File & I/O · Section 2

read(2)

Read up to count bytes from a file descriptor into a buffer.

Signature

#include <unistd.h>

ssize_t read(int fd, void * buf, size_t count);

fd: Open file descriptor in O_RDONLY or O_RDWR mode (or any descriptor type that supports reading, e.g. a socket or pipe).
buf: User-space buffer of at least count bytes. The kernel writes to it.
count: Maximum number of bytes to read. The kernel caps this at 0x7ffff000 per call; partial reads are explicitly allowed.

Description

read() attempts to read up to count bytes from the file referred to by fd into the buffer starting at buf.
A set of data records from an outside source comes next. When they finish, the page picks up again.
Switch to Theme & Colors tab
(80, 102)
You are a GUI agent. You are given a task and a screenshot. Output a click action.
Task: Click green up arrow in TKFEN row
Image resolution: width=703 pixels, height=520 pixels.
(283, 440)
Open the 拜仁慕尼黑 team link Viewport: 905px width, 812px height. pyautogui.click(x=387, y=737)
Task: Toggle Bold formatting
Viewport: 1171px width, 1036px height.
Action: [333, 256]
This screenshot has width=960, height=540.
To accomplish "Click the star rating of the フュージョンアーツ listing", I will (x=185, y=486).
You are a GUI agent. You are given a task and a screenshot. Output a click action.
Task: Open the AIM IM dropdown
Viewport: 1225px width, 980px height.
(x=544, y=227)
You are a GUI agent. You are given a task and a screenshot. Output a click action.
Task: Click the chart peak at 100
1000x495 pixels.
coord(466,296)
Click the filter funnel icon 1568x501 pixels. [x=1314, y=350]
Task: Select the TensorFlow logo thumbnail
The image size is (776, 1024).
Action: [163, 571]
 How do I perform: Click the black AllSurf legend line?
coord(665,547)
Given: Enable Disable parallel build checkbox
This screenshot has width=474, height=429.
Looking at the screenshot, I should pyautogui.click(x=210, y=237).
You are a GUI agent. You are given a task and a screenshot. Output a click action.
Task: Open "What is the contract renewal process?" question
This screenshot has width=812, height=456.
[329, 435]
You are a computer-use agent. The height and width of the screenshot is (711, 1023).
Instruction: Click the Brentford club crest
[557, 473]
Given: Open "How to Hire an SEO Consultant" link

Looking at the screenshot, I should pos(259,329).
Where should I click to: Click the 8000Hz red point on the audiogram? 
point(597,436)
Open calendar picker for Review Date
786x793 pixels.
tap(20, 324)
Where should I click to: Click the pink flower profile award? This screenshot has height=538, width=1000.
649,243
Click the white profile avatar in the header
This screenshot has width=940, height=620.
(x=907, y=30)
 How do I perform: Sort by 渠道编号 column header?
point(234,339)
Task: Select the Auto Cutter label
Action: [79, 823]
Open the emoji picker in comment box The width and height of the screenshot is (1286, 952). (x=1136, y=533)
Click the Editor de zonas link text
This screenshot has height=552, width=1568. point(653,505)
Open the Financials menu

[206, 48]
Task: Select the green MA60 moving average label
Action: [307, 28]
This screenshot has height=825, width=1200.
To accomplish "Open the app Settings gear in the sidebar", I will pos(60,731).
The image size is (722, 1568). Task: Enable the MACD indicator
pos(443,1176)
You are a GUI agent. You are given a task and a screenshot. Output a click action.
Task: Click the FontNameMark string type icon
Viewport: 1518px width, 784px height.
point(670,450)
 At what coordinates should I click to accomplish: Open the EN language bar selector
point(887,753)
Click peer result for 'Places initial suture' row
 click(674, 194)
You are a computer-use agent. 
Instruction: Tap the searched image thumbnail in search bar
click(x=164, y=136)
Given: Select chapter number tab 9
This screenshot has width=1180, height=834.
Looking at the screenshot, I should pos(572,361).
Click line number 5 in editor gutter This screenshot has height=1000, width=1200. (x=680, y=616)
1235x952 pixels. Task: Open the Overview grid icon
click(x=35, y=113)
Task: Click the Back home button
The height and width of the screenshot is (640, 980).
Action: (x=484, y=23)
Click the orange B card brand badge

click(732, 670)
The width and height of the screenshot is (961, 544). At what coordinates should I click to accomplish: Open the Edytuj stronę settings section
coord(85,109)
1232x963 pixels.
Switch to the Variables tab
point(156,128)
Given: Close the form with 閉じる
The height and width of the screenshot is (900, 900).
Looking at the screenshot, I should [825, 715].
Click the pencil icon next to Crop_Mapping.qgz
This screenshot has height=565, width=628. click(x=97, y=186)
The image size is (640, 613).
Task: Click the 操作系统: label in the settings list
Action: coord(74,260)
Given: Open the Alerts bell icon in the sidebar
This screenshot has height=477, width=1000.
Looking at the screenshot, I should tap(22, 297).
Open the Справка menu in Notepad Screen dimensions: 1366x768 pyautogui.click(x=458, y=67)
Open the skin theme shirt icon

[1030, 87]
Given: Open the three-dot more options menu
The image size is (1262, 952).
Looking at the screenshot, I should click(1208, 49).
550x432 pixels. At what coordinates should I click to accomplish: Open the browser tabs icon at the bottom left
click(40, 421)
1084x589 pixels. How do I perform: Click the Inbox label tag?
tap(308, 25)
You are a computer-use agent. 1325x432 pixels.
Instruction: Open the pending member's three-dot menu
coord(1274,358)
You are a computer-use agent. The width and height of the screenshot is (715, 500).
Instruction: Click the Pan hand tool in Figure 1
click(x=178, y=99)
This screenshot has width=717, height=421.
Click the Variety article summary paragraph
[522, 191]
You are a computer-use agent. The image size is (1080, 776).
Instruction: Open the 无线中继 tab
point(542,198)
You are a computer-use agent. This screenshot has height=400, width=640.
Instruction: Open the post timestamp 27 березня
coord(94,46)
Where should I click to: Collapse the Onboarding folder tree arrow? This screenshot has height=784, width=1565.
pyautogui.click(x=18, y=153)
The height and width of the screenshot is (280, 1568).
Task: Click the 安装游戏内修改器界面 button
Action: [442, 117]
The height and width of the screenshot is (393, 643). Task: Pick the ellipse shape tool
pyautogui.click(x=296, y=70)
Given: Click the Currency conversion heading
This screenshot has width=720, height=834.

The number of bytes actually read is returned; this may be less than count for many reasons — the file is shorter than the request, the underlying medium is slow, a signal interrupts the call, the file is a pipe whose writer hasn't produced more data yet, or the descriptor was opened with O_NONBLOCK. A return of 0 means end of file. -1 with errno set indicates failure. read() is the highest-frequency syscall on most Linux systems and the canonical foundation of every input path: files, sockets, pipes, terminals, character devices.

Architecture mapping

Architecture	Number	ABI	Entry point
x86 (i386)	3	i386	sys_read
x64 (x86_64)	0	common	sys_read
ARM64 (aarch64)	63	—	sys_read

Kernel history

Introduced in Linux 1.0.

1.0
read() has been part of Linux since 1.0 and follows POSIX.1, with small Linux-specific extensions around the 0x7ffff000 per-call cap and the behaviour of /proc files (which can return -1/EAGAIN or short reads in surprising ways).

seccomp & containers

Docker default profile

Allowed

Podman default profile

Allowed

read() is on every default profile and is in practice un-blockable: every input path on Linux flows through it. The seccomp lever for I/O is not read() itself — it's restricting *what fds get opened* (via openat() filtering, Landlock, or a chroot/bind-mount sandbox). If you must filter at read time, do it in userspace with a small wrapper that audits fd identity.

libseccomp

seccomp_rule_add(ctx, SCMP_ACT_ALLOW, SCMP_SYS(read), 0);

strace example

$ strace -e read head -c 16 /etc/hostname
read(3, "linux-syscalls\n", 4096)            = 15
read(3, "", 4081)                       = 0

strace truncates buffer contents at 32 bytes by default — use -s 4096 (or more) to see full reads. -e read=<fd_set> shows the buffer contents of reads on specific fds. To find why a program is blocked, attach with -p <pid> and watch for an unfinished read(N, ...) — that's the call holding things up.

Security & observability

read() shows up in three security contexts. (1) Information disclosure: data exfiltration ultimately reads it before write()ing it elsewhere — but since both syscalls are universal, monitoring at this level is noisy. (2) Side-channel exploits often involve read()ing /proc/self/maps, /proc/self/mem, or /proc/<pid>/auxv to learn ASLR offsets — flagging /proc reads from unusual contexts is high-signal. (3) Rootkits that hook read() can filter file contents in flight (e.g. removing their own entries from /proc/net/tcp). eBPF tracepoint sys_enter_read fires for every call; for monitoring, sample or filter by fd category (correlate fd to /proc/<pid>/fd) to avoid drowning. lsm/file_read is a more curated observation point.

Errors

EAGAIN: The fd was opened O_NONBLOCK and no data was immediately available. The caller should poll, epoll_wait, or io_uring for readiness.
EBADF: fd is not a valid descriptor or is not open for reading.
EFAULT: buf points outside the calling process's address space.
EINTR: The call was interrupted by a signal before any data was read.
EINVAL: —
EIO: I/O error — bad block on disk, hung NFS server, etc.
EISDIR: fd refers to a directory. Use getdents()/getdents64() to read directory entries.